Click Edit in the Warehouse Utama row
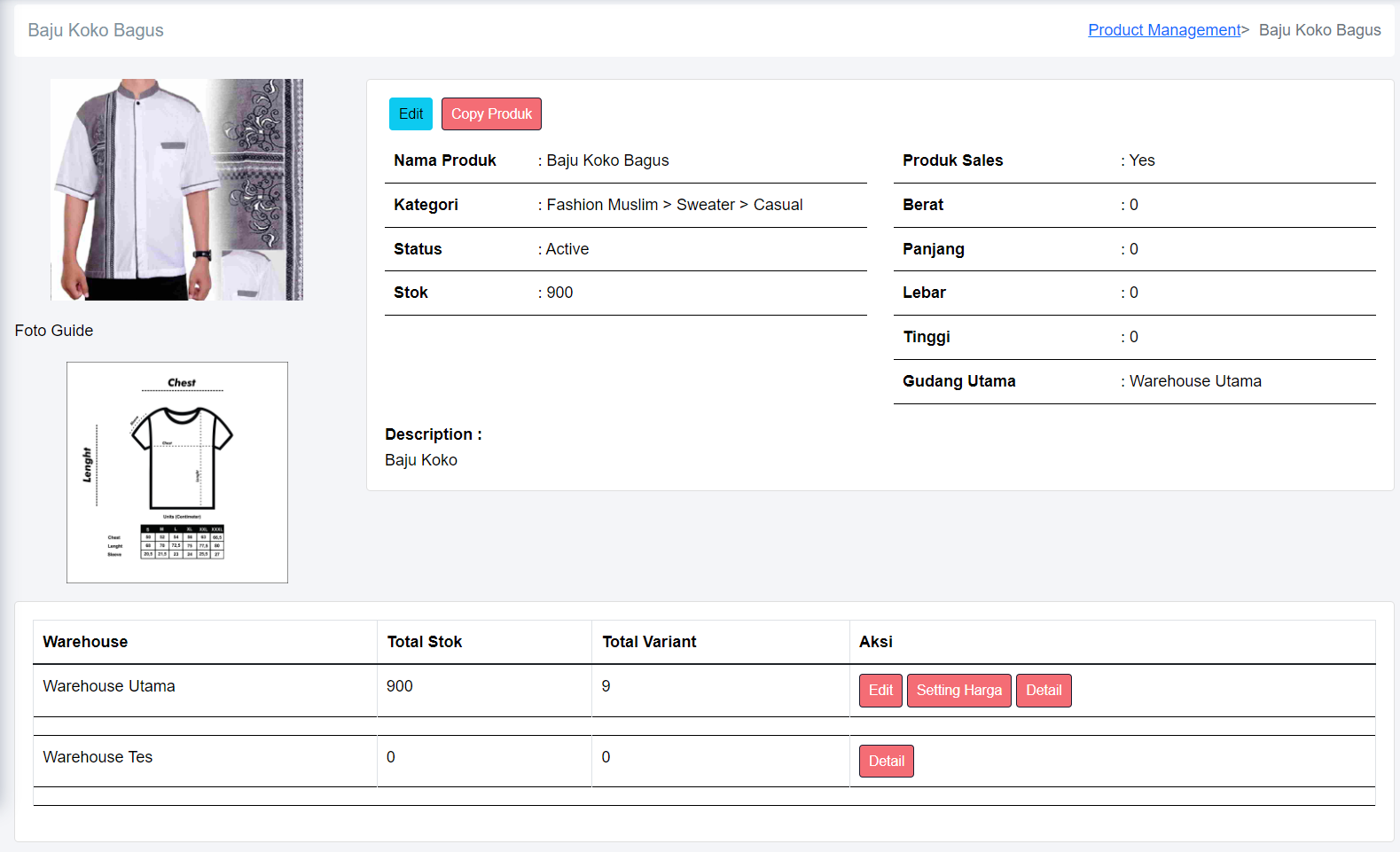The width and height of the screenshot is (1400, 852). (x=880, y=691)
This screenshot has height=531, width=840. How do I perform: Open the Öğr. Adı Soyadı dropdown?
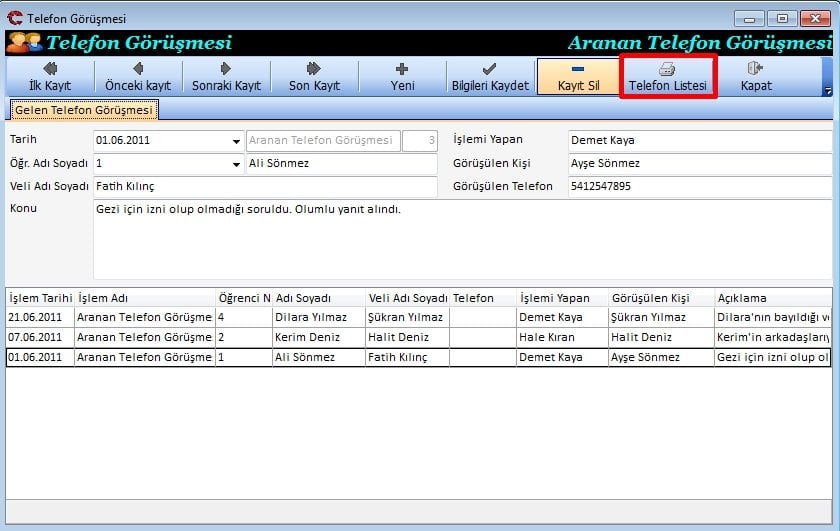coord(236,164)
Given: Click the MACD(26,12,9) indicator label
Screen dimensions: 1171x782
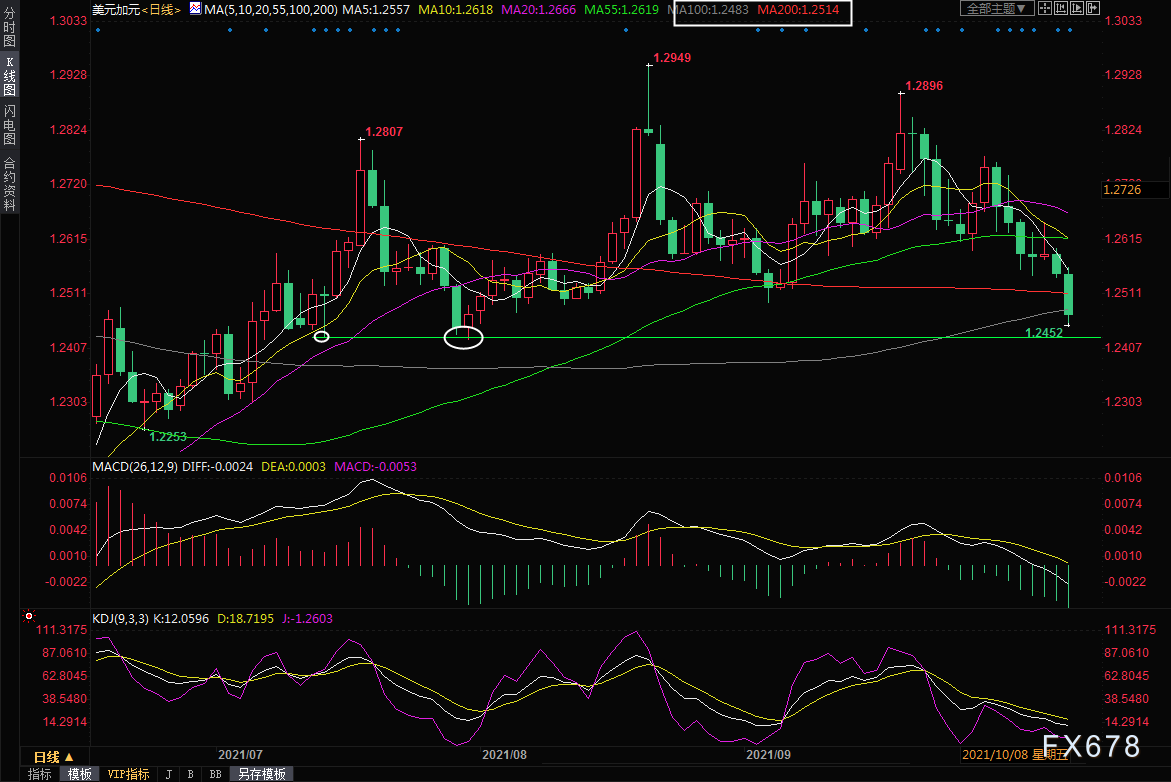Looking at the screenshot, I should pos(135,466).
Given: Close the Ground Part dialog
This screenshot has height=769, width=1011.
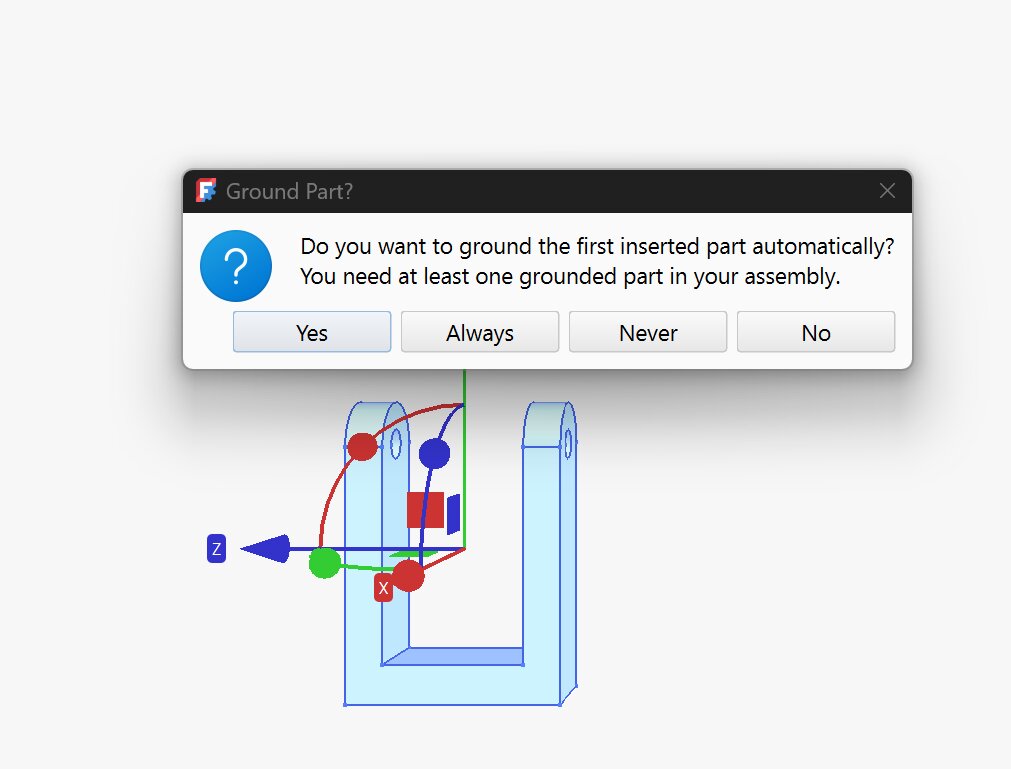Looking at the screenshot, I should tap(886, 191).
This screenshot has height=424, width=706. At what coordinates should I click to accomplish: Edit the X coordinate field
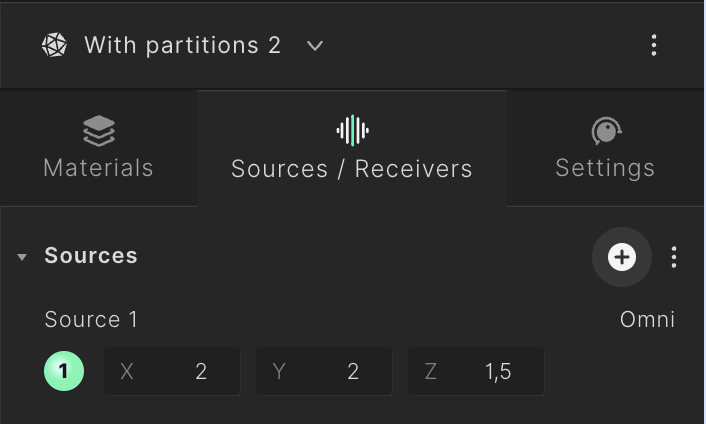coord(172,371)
◆ ◆ ◆
TASK DIRECTIONS:
For every line above that holds the word "Given", report the whole line.

ANSWER TO THIS TASK:
Given: Click the MACD(26,12,9) indicator label
Given: Close the Ground Part dialog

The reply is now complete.